─── DATA SHOWN

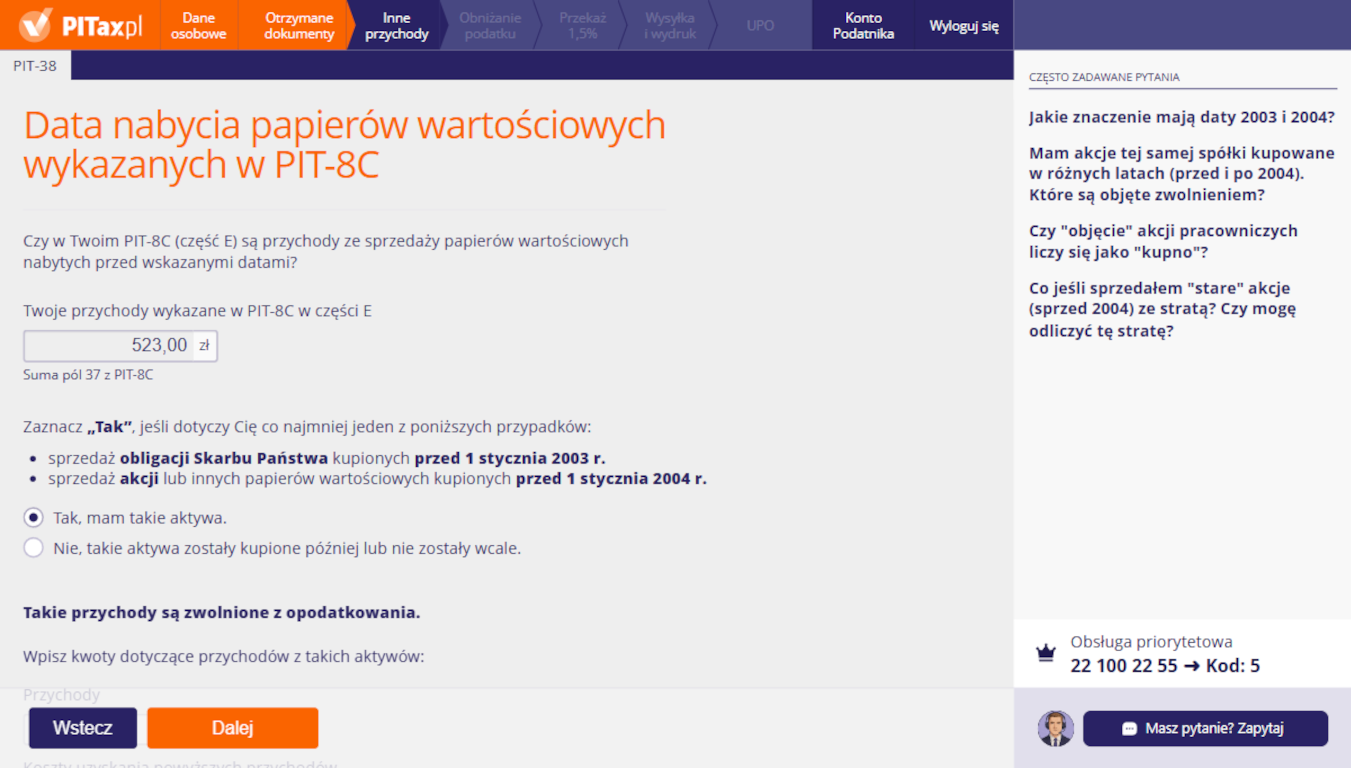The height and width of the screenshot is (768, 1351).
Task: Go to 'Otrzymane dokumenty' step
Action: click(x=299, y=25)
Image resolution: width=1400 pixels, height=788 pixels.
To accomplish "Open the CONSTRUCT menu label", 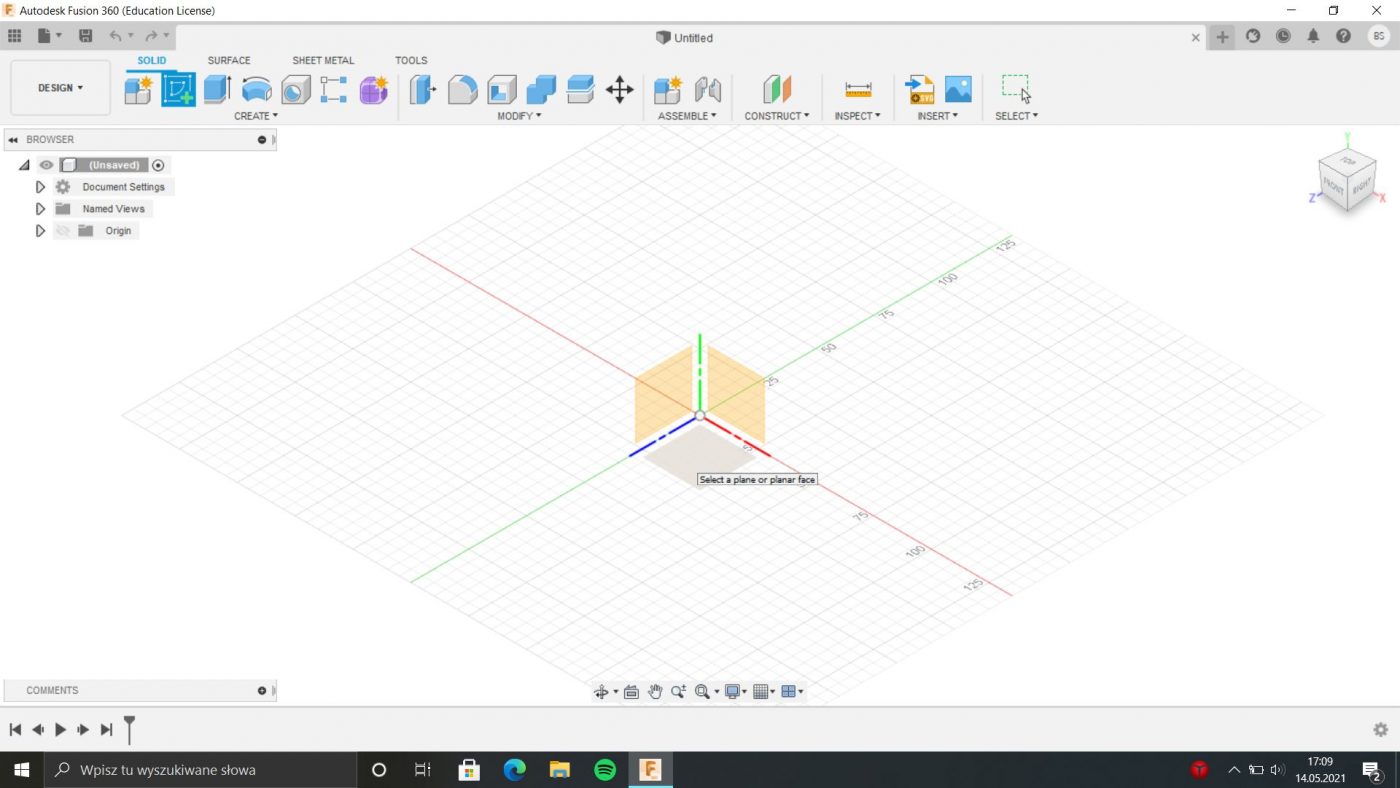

──────

WORK REQUIRED - Exactly the lines from the one holding "Image resolution: width=1400" to the last line of the records above should be duplicated, with no pictures among them.

RESPONSE TO THE EXERCISE -
Image resolution: width=1400 pixels, height=788 pixels.
To accomplish "Open the CONSTRUCT menu label", 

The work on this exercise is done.